* Source material

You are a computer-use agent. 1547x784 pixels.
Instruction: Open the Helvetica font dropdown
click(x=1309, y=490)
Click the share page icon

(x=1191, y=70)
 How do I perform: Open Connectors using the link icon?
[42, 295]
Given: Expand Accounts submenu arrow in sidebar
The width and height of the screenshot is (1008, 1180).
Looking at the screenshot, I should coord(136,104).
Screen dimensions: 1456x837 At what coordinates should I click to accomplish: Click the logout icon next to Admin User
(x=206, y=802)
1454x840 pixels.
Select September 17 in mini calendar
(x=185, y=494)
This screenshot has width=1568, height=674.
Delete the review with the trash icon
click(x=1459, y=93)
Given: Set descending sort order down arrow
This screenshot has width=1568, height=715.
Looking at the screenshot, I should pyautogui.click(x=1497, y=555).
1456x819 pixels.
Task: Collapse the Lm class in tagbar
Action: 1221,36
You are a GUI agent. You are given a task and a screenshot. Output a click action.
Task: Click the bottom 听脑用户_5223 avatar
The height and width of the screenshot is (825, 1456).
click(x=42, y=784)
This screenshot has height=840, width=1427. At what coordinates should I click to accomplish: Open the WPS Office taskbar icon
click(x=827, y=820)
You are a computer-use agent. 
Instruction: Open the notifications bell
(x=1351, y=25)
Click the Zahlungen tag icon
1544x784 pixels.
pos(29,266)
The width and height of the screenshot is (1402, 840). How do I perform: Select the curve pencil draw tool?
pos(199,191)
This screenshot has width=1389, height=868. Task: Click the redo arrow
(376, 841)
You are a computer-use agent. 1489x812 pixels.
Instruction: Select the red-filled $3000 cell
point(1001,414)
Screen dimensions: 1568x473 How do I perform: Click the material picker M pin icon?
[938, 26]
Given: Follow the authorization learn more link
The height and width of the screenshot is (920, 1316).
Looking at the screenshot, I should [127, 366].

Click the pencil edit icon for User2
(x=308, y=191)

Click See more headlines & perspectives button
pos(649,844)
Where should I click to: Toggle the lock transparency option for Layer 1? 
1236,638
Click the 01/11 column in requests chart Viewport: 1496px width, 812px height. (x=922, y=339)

* Work to be completed
Your answer should consist only of the lines from the one that holds "Click the Zahlungen tag icon" to the end of the entries above, both ends included, each repeated exactly.

* Solution below
Click the Zahlungen tag icon
1544x784 pixels.
pos(29,266)
The width and height of the screenshot is (1402, 840). How do I perform: Select the curve pencil draw tool?
pos(199,191)
This screenshot has width=1389, height=868. Task: Click the redo arrow
(376, 841)
You are a computer-use agent. 1489x812 pixels.
Instruction: Select the red-filled $3000 cell
point(1001,414)
Screen dimensions: 1568x473 How do I perform: Click the material picker M pin icon?
[938, 26]
Given: Follow the authorization learn more link
The height and width of the screenshot is (920, 1316).
Looking at the screenshot, I should [127, 366].

Click the pencil edit icon for User2
(x=308, y=191)

Click See more headlines & perspectives button
pos(649,844)
Where should I click to: Toggle the lock transparency option for Layer 1? 
1236,638
Click the 01/11 column in requests chart Viewport: 1496px width, 812px height. (x=922, y=339)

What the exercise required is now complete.